Q: How do you see education and the psychology around work shifting as a result of all this?
This is an extremely important problem to solve. 18-year-olds are not leaving school equipped for the AI age. That’s actually where we spent our first year, selling AI training to sixth forms. Unfortunately that market just wasn’t ready, because schools don’t have any money and aren’t incentivised to drive this.
An 18-year-old who’s relatively smart with AI skills can achieve what five Ivy League graduates could combined just a couple of years ago. The country that manages to get their education system to grasp that is going to have a phenomenal workforce. At the moment most young people are scared of AI because they’ve been told not to cheat with it, not to put their data in it, not to use it. They use it a little bit – AI filters on Snapchat, whatever – but they’re just not harnessing the possibilities. That’s a crying shame and a big opportunity.
Q: Ten years from now, is the human still in the loop?
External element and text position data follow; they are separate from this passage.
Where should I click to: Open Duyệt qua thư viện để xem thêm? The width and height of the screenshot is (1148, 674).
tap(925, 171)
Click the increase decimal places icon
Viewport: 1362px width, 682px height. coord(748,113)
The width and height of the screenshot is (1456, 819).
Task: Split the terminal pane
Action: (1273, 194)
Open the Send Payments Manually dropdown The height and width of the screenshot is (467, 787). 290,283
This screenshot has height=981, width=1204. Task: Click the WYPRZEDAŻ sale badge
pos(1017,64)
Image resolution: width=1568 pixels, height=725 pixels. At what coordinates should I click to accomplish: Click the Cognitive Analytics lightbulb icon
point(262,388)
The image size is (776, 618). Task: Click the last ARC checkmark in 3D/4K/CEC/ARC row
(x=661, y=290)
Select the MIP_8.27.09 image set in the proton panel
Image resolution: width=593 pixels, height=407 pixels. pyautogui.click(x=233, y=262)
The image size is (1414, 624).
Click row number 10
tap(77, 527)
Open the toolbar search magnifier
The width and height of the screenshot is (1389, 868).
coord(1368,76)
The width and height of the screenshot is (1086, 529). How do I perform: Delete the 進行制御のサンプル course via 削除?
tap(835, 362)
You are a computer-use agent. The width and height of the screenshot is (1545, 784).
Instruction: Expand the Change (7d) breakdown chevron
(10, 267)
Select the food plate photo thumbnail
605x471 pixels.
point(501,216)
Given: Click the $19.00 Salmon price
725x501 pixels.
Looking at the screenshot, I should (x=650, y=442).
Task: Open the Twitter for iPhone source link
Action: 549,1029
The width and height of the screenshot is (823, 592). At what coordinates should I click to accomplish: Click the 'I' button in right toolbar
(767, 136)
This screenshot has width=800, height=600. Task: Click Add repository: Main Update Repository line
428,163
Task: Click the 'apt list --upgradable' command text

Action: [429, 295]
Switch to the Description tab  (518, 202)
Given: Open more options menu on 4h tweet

The human’s still leading, but they’re out of the loop on a lot of everyday tasks that we’d think they need to be in today. Humans are going to be doing less but managing more, and I think that’s very exciting. I want to be able to achieve 10, 20, 30x more. I want to see more of my ideas come to life. I already build 10 times as many prototypes now as I used to, and I’m probably about 50% more efficient at knowledge work. In the future, these systems are going to get so good that I can just delegate more and more to them. So increasingly I’m going to be the manager of humans, but also the manager of some incredibly powerful AI. I can’t wait for that future – and to bring it to a lot of our customers too.